/---

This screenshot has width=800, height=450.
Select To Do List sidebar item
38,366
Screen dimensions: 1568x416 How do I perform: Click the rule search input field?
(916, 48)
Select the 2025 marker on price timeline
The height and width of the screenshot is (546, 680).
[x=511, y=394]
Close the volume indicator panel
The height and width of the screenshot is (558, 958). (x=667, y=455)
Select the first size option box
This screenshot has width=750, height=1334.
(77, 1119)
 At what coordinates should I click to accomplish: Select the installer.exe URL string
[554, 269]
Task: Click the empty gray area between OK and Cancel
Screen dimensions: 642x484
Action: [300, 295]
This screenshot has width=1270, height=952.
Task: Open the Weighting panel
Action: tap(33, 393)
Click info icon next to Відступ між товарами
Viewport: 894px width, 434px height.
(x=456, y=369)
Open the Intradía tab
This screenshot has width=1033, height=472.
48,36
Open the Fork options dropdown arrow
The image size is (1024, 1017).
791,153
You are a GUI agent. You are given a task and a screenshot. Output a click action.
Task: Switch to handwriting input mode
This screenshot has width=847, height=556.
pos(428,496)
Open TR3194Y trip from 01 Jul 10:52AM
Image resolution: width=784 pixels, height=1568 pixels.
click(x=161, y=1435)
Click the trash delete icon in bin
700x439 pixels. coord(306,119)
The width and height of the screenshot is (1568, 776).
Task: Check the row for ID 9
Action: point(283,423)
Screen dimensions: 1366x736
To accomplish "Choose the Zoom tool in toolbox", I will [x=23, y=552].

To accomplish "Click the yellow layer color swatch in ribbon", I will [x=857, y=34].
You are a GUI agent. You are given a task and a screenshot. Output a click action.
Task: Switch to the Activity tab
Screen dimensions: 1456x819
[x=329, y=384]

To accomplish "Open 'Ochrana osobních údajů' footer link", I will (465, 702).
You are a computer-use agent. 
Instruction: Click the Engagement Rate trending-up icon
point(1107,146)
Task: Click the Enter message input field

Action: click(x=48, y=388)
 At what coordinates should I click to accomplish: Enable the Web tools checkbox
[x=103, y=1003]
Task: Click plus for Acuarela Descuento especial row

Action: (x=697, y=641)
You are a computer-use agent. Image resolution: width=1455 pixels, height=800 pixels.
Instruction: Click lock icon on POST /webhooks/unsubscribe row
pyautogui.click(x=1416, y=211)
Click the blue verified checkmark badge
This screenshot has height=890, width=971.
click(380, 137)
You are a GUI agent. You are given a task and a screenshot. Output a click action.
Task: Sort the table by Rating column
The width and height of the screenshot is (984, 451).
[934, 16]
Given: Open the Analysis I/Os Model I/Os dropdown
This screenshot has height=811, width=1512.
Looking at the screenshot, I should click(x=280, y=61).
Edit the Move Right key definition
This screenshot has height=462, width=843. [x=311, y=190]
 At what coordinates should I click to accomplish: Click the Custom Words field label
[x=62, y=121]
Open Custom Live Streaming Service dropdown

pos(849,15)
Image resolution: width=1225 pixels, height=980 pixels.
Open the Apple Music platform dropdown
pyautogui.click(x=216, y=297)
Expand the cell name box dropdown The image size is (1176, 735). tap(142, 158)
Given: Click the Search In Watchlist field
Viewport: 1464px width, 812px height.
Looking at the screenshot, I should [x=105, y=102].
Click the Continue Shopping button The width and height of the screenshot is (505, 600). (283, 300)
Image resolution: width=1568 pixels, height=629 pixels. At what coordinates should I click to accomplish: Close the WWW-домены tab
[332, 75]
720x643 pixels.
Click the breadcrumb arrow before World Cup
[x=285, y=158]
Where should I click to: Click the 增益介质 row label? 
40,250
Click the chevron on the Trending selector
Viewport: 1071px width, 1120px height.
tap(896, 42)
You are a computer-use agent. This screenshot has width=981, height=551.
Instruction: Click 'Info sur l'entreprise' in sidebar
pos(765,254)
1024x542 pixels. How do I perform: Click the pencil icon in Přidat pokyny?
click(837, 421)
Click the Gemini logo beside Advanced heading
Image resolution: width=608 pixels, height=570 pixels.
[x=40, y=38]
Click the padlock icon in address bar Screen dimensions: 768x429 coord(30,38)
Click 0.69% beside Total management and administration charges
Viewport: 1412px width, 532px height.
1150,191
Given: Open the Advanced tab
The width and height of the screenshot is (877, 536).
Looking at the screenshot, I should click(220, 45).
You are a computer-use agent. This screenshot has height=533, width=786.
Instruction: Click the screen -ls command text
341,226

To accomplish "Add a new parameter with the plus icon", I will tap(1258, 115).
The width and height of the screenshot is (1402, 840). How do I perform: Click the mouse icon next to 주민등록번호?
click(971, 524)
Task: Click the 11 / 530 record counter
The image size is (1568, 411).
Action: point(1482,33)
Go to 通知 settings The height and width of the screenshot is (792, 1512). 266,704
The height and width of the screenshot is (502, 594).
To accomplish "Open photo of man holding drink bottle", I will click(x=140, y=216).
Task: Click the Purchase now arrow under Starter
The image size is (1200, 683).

\---

Above are the entries; give them back verbatim.

This screenshot has width=800, height=450.
Select To Do List sidebar item
38,366
Screen dimensions: 1568x416 How do I perform: Click the rule search input field?
(916, 48)
Select the 2025 marker on price timeline
The height and width of the screenshot is (546, 680).
[x=511, y=394]
Close the volume indicator panel
The height and width of the screenshot is (558, 958). (x=667, y=455)
Select the first size option box
This screenshot has width=750, height=1334.
(77, 1119)
 At what coordinates should I click to accomplish: Select the installer.exe URL string
[554, 269]
Task: Click the empty gray area between OK and Cancel
Screen dimensions: 642x484
Action: [300, 295]
This screenshot has width=1270, height=952.
Task: Open the Weighting panel
Action: tap(33, 393)
Click info icon next to Відступ між товарами
Viewport: 894px width, 434px height.
(x=456, y=369)
Open the Intradía tab
This screenshot has width=1033, height=472.
48,36
Open the Fork options dropdown arrow
The image size is (1024, 1017).
791,153
You are a GUI agent. You are given a task and a screenshot. Output a click action.
Task: Switch to handwriting input mode
This screenshot has width=847, height=556.
pos(428,496)
Open TR3194Y trip from 01 Jul 10:52AM
Image resolution: width=784 pixels, height=1568 pixels.
click(x=161, y=1435)
Click the trash delete icon in bin
700x439 pixels. coord(306,119)
The width and height of the screenshot is (1568, 776).
Task: Check the row for ID 9
Action: point(283,423)
Screen dimensions: 1366x736
To accomplish "Choose the Zoom tool in toolbox", I will [x=23, y=552].

To accomplish "Click the yellow layer color swatch in ribbon", I will [x=857, y=34].
You are a GUI agent. You are given a task and a screenshot. Output a click action.
Task: Switch to the Activity tab
Screen dimensions: 1456x819
[x=329, y=384]

To accomplish "Open 'Ochrana osobních údajů' footer link", I will (465, 702).
You are a computer-use agent. 
Instruction: Click the Engagement Rate trending-up icon
point(1107,146)
Task: Click the Enter message input field

Action: click(x=48, y=388)
 At what coordinates should I click to accomplish: Enable the Web tools checkbox
[x=103, y=1003]
Task: Click plus for Acuarela Descuento especial row

Action: (x=697, y=641)
You are a computer-use agent. Image resolution: width=1455 pixels, height=800 pixels.
Instruction: Click lock icon on POST /webhooks/unsubscribe row
pyautogui.click(x=1416, y=211)
Click the blue verified checkmark badge
This screenshot has height=890, width=971.
click(380, 137)
You are a GUI agent. You are given a task and a screenshot. Output a click action.
Task: Sort the table by Rating column
The width and height of the screenshot is (984, 451).
[934, 16]
Given: Open the Analysis I/Os Model I/Os dropdown
This screenshot has height=811, width=1512.
Looking at the screenshot, I should click(x=280, y=61).
Edit the Move Right key definition
This screenshot has height=462, width=843. [x=311, y=190]
 At what coordinates should I click to accomplish: Click the Custom Words field label
[x=62, y=121]
Open Custom Live Streaming Service dropdown

pos(849,15)
Image resolution: width=1225 pixels, height=980 pixels.
Open the Apple Music platform dropdown
pyautogui.click(x=216, y=297)
Expand the cell name box dropdown The image size is (1176, 735). tap(142, 158)
Given: Click the Search In Watchlist field
Viewport: 1464px width, 812px height.
Looking at the screenshot, I should [x=105, y=102].
Click the Continue Shopping button The width and height of the screenshot is (505, 600). (283, 300)
Image resolution: width=1568 pixels, height=629 pixels. At what coordinates should I click to accomplish: Close the WWW-домены tab
[332, 75]
720x643 pixels.
Click the breadcrumb arrow before World Cup
[x=285, y=158]
Where should I click to: Click the 增益介质 row label? 
40,250
Click the chevron on the Trending selector
Viewport: 1071px width, 1120px height.
tap(896, 42)
You are a computer-use agent. This screenshot has width=981, height=551.
Instruction: Click 'Info sur l'entreprise' in sidebar
pos(765,254)
1024x542 pixels. How do I perform: Click the pencil icon in Přidat pokyny?
click(837, 421)
Click the Gemini logo beside Advanced heading
Image resolution: width=608 pixels, height=570 pixels.
[x=40, y=38]
Click the padlock icon in address bar Screen dimensions: 768x429 coord(30,38)
Click 0.69% beside Total management and administration charges
Viewport: 1412px width, 532px height.
1150,191
Given: Open the Advanced tab
The width and height of the screenshot is (877, 536).
Looking at the screenshot, I should click(220, 45).
You are a computer-use agent. This screenshot has height=533, width=786.
Instruction: Click the screen -ls command text
341,226

To accomplish "Add a new parameter with the plus icon", I will tap(1258, 115).
The width and height of the screenshot is (1402, 840). How do I perform: Click the mouse icon next to 주민등록번호?
click(971, 524)
Task: Click the 11 / 530 record counter
The image size is (1568, 411).
Action: point(1482,33)
Go to 通知 settings The height and width of the screenshot is (792, 1512). 266,704
The height and width of the screenshot is (502, 594).
To accomplish "Open photo of man holding drink bottle", I will click(x=140, y=216).
Task: Click the Purchase now arrow under Starter
The image size is (1200, 683).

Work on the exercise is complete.